After another full day I still have a strong draw to this past Sunday’s Gospel reading. “Jerusalem, Jerusalem — oh, how I long to gather you as a mother hen gathers her brood…”
I see Jesus tilt his head with a look of deep compassion and the knowledge of the pain before him. This image became stronger as our choir sang — “pray for the peace of Jerusalem” — a peace that is still longed for today. With great care and edge of sadness, Jesus tilts his head. It would be so easy to look out over this vast humanity, put a hand in the air and say ‘I’ve done what I could’. Yet with a heart of a mother, he holds the dream of all it is possible and looks before the reality.
What a familiar struggle in any human relationship– the potential and the reality. How many times do we stand in that tension and feel the frustration, stretch to find the words, stretch to try and find the way to make things right? How many times do we feel the ache of letting go? To reflect on this reading — may give us insight into the emotions we witness as Jesus prepares for the last days.
2 thoughts on “only evening allows the time…”

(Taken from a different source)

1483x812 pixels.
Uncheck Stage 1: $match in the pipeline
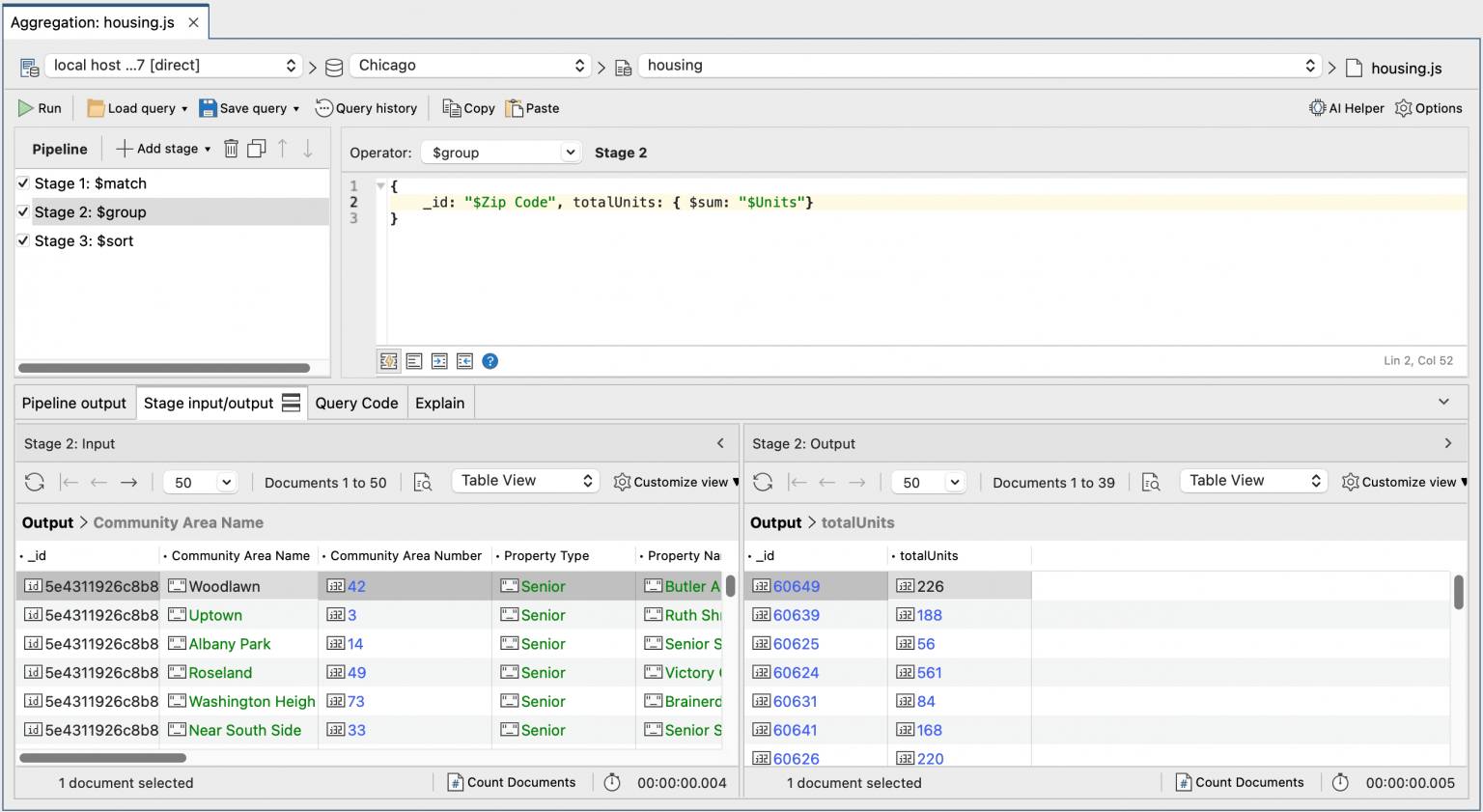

Letting go in relationships, the why and how of that are very difficult. I’m doing some study on the topic of “sacrifice”. Most of us think of that in terms of a terrible loss, and I reckon it can be. However, the meaning of the word, taken from Latin through 13th cent. French, means “to make sacred”. Now there’s a thought.
Have a good day Carrie
Thank you for this reflection. It seems that there is an important interplay between sacrifice and “being made sacred”. In the choices we make, in the letting go of things important, we grow in understanding the value of what we are releasing. In that moment of understanding not only the act of letting go but the object itself is recognized and its importance made sacred. It is why we remember anniversaries — saying goodbye to those who love, changing a life practice to bring wholeness into our daily living — these times in our lives become markers. Markers which require recognition, i.e. a time made sacred.